Greatest hits album by Selena Gomez
- Released: November 24, 2014
- Recorded: 2008–2014
- Genre: Dance-pop;
- Length: 51:52
- Language: English; Spanish;
- Label: Hollywood
- Producer: Rock Mafia; Devrim Karaoglu; Steve Hammons; Dubkiller; Jon Vella; Xander Singh; Ace Ha; Stargate; Dreamlab; Ester Dean; Antonina Armato; Tim James; Emanuel Kiriakou; Kevin Rudolf; Andrew Bolooki; Jeff Halatrax; Jon Lind; Brian Reeves; The Monsters & Strangerz; Jason Evigan; Dan Book; Boy Lightning; The Cataracs; Niles Hollowell-Dhar; David Kuncio; Toby Gad; Dave Audé; SuperSpy; Humberto Gatica; Ted Bruner; Trey Vittetoe; Thomas Armato Sturges;

Selena Gomez chronology
| Stars Dance (2013) | For You (2014) | Revival (2015) |

Singles from For You
- "The Heart Wants What It Wants" Released: November 6, 2014;

= For You (Selena Gomez album) =

2014 greatest hits album by Selena Gomez

For You is the first greatest hits album by American singer Selena Gomez. The album was released on November 24, 2014, through Hollywood Records. It contains material from Gomez's band Selena Gomez & the Scene, as well as her releases as a solo artist under Hollywood Records. The album serves as her final project to be released through Hollywood Records, with whom she released four studio albums and a remix album. It includes two previously unreleased songs, produced by Rock Mafia, as well as new versions of some previously released recordings. A four-track extended play version containing some of the new material was released digitally on March 31, 2015.
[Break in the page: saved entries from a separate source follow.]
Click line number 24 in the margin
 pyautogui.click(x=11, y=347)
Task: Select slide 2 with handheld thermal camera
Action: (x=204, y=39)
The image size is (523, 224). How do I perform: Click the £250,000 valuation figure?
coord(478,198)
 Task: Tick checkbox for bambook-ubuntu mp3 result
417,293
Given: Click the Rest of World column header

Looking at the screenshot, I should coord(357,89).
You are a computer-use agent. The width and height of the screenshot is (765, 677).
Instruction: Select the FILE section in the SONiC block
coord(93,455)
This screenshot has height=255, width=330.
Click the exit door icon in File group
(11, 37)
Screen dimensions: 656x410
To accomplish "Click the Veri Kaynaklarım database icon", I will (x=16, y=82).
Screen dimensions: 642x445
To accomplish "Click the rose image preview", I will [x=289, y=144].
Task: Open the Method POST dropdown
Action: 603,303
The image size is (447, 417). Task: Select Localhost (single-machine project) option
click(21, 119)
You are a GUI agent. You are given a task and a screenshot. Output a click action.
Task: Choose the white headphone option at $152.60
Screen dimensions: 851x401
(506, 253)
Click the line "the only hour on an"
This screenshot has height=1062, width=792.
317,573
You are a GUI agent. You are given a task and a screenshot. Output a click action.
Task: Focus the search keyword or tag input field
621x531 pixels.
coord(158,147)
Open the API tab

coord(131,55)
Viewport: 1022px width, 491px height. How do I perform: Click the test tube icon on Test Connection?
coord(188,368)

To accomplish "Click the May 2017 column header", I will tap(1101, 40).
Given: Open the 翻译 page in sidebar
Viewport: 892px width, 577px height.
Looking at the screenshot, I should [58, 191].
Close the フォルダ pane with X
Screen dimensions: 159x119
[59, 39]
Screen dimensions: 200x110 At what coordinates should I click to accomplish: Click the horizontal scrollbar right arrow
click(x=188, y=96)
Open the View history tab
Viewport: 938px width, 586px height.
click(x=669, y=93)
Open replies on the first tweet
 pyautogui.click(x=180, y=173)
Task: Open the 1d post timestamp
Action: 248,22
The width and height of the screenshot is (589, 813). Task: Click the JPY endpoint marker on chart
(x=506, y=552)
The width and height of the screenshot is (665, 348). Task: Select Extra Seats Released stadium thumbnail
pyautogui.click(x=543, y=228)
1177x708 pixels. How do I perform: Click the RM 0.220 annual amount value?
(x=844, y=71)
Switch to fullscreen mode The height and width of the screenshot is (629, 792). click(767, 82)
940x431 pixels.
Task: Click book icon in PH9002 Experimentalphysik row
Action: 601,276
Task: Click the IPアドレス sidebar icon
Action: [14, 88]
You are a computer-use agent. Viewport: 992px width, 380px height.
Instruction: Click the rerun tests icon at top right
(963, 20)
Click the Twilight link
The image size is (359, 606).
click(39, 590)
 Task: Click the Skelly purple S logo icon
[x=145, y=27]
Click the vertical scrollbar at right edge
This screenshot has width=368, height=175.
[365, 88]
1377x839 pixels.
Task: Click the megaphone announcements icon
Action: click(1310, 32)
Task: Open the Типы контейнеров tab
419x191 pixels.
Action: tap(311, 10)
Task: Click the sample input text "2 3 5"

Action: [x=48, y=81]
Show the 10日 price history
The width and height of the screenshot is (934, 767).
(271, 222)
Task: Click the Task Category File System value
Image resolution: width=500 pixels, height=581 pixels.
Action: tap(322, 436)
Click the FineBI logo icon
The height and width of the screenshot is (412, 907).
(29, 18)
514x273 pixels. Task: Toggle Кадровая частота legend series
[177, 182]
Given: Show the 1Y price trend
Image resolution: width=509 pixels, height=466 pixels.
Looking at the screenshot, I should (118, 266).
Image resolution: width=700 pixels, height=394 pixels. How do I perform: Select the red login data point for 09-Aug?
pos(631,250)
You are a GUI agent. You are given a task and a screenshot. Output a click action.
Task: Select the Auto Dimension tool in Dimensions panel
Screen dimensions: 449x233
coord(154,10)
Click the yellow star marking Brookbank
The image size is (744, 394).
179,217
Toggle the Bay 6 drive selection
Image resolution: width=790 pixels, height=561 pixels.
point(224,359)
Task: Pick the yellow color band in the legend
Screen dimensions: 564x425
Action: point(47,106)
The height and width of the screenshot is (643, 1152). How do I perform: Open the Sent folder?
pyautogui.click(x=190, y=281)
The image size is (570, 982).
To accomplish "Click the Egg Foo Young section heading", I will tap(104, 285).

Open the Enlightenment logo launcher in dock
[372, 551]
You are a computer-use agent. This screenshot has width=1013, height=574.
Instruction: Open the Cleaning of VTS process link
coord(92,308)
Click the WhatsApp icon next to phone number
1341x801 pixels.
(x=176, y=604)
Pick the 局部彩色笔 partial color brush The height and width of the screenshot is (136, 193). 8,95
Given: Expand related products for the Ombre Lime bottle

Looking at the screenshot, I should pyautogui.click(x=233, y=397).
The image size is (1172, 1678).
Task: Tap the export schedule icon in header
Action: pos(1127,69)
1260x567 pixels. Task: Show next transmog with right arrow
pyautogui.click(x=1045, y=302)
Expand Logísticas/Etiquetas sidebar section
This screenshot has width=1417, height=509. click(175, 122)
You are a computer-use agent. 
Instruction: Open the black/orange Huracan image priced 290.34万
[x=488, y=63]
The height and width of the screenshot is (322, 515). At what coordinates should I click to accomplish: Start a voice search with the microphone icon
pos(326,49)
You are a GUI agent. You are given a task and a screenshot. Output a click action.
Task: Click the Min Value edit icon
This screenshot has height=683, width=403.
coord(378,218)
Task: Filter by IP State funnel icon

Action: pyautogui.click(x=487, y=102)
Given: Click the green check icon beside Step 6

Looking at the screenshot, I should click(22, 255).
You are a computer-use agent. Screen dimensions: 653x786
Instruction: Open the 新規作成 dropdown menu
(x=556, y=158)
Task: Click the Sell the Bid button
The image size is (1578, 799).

The album received a generally favorable reception upon its release; it was seen as a fair representation of her music career, while the new material was praised for its "mature" sound. For You achieved moderate commercial success, debuting at number 24 on the Billboard 200 chart, selling 36,000 equivalent album units during its first week of release. The project saw a similar commercial performance worldwide, entering the lower end of eleven total countries. The album has reportedly sold 112,000 copies in the United States as of January 2020.

For You received minimal promotion prior to its release. "The Heart Wants What It Wants" was released as the sole single from the project on November 6, 2014; the album was announced and put up for pre-order the same day. The song and its accompanying music video received positive reviews from critics, who praised Gomez's new sound after she was criticized for her heavy EDM style, from her last project Stars Dance. The single went on to become her second top ten hit on the Billboard Hot 100 chart in the United States, and sold over one million copies in the country. It achieved similar success in multiple countries worldwide as well. Gomez performed the song live at the American Music Awards of 2014 the day before the album's release date.

==Background==
Gomez first signed with Hollywood Records in 2008, and formed her band Selena Gomez & the Scene the following year. The group released three studio albums together. Gomez announced the group would take a hiatus in 2012, as she would be focusing on her acting career. Despite this, Gomez later began working on both a Spanish album and her solo debut album; the Spanish album went unreleased. Gomez released her debut album, Stars Dance, in 2013. Following the cancellation of the planned third single from Stars Dance, rumors began circulating that Gomez would be parting ways with Hollywood Records. Gomez later cancelled the Australian and Asian legs of her Stars Dance Tour (2013), claiming she wanted to spend time with her family. In January 2014, Gomez entered a rehabilitation center, though a representative confirmed that it was not for substance abuse. Despite initially neglecting to comment, Gomez confirmed in 2015 that she had been diagnosed with an auto-immune disease named lupus, and that she had cancelled the tour and entered rehab to undergo chemotherapy.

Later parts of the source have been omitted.